Now the most wanted man in the world–following the killing of Osama bin Laden and his father Muammar Gaddafi–Saif al-Islam is not only the target of commandos but of our era’s most viscous predator: lawyers.
No one really knows, but Al-Arabiya has reported that somewhere in the desert wasteland last week, perhaps with South African and Tuareg mercenary-bodyguards, the now-orphan crossed Libya’s central-southern border and entered Niger. Then he went to Mali. Civil war refugees blazed this trail earlier this year, but his current support team most likely resulted from a 50-man convoy, including Gaddafi’s former defense secretary Mansour Dhao, which carried gold and treasure to the Nigeri capital of Niamey on 6 September (Dhao returned just in time to be captured after Gaddafi’s brutal murder in Sirte and attended the late Colonel’s secret burial).

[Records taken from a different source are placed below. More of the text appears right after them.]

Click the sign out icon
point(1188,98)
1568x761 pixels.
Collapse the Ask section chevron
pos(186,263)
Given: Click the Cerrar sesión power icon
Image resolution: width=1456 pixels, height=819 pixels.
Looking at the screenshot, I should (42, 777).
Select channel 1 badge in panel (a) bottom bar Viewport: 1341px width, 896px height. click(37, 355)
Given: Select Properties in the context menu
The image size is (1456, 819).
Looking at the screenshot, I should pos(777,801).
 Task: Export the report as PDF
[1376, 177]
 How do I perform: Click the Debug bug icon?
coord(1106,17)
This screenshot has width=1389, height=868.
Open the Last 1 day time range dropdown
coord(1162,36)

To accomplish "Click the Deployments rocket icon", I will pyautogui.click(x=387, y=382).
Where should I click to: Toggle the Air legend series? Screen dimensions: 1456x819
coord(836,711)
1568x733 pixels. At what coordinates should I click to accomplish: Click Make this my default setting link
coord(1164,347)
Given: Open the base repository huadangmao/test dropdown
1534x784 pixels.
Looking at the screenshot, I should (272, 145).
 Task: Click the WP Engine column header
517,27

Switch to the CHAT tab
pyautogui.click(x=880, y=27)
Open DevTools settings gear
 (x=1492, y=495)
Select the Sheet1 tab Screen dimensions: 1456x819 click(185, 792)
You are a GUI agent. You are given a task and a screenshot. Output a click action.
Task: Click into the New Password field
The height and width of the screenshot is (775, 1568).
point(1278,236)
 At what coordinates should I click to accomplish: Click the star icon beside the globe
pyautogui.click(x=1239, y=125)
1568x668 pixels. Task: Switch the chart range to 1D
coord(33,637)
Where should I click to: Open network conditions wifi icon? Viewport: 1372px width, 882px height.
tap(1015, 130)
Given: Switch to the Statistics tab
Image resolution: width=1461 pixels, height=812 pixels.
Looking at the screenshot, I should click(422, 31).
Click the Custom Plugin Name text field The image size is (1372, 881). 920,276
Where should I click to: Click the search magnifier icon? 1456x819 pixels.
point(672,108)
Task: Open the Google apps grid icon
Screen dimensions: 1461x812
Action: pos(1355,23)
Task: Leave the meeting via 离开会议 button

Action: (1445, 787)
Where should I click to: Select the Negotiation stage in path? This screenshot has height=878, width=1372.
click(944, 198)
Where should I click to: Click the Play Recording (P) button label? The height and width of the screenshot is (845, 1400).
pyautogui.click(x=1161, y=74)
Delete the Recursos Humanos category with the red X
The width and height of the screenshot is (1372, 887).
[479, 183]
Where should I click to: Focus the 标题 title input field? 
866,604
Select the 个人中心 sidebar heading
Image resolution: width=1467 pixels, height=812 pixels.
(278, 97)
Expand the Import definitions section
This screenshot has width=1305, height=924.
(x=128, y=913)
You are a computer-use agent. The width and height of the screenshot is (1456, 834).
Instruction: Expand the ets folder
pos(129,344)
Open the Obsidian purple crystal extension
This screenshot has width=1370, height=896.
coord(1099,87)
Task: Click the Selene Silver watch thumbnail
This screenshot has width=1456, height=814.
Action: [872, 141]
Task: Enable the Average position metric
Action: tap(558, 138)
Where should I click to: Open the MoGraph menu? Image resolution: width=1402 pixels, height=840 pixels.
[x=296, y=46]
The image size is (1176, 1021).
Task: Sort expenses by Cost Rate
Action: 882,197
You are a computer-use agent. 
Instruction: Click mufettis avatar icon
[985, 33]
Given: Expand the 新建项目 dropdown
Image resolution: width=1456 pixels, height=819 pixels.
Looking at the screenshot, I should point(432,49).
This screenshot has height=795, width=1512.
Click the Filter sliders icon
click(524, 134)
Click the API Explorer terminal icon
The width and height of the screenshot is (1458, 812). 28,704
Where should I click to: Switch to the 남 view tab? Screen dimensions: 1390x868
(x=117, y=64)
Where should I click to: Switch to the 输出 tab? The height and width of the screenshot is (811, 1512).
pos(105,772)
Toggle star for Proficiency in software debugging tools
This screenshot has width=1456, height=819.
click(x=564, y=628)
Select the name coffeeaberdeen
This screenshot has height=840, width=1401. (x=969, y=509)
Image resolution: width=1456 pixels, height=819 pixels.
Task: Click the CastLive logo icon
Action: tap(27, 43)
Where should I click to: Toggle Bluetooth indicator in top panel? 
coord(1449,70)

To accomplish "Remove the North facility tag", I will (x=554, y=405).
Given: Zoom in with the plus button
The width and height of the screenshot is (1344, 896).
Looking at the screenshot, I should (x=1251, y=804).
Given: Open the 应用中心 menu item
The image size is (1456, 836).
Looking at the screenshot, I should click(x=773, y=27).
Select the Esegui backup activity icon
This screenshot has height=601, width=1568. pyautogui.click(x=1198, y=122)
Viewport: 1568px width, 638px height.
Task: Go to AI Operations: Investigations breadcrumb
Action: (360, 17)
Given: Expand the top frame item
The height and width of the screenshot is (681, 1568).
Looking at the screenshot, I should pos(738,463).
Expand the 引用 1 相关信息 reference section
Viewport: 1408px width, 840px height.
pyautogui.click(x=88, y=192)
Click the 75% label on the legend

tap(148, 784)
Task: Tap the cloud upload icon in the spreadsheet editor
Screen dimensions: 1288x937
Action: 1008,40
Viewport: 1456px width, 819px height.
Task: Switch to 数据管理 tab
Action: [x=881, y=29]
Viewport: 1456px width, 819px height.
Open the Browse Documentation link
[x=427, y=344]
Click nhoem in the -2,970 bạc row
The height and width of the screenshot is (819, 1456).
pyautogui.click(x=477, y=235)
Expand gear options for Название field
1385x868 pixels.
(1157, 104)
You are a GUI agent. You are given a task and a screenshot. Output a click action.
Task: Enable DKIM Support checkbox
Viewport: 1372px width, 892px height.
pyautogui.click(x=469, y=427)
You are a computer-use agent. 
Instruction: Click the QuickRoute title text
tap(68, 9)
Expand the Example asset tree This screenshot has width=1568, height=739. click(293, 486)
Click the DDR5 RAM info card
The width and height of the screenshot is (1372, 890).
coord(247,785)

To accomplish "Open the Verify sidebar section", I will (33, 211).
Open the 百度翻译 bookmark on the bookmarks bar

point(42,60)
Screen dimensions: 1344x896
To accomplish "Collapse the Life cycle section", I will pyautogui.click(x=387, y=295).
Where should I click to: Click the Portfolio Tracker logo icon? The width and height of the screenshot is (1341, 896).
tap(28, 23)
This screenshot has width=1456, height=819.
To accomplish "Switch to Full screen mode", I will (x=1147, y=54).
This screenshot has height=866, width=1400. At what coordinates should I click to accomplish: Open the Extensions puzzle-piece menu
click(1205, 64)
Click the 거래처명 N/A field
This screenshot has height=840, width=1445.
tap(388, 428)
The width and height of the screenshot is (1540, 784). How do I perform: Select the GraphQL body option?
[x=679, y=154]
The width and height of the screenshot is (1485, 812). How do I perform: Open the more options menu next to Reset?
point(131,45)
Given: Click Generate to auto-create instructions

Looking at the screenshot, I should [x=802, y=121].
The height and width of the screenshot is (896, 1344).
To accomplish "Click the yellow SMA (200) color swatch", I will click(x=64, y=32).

After his exodus, someone close to Saif contacted the International Criminal Court for details about a surrender, according to ICC chief prosecutor Luis Moreno Ocampo. If Niger hands over the wayward son, it could ignite tension with the Tuareg, but the ICC would finally get a shot at a despot. However, the case won’t be simple. Big problems–like proving the mass graves and human rights abuses were the sins of the son and not just the father–await whatever court, if any, judges Saif. A collection of inner-circle text messages could prove his hands’ bloodiness, but the dismantled Gaddafi government holds the most promise for revelatory witnesses (like Dhao).
While Saif might survive and some lawyers might make their careers, Libyans aren’t slated to be the ones to try him, and he might even catch a black-market flight to ICC-free Zimbabwe.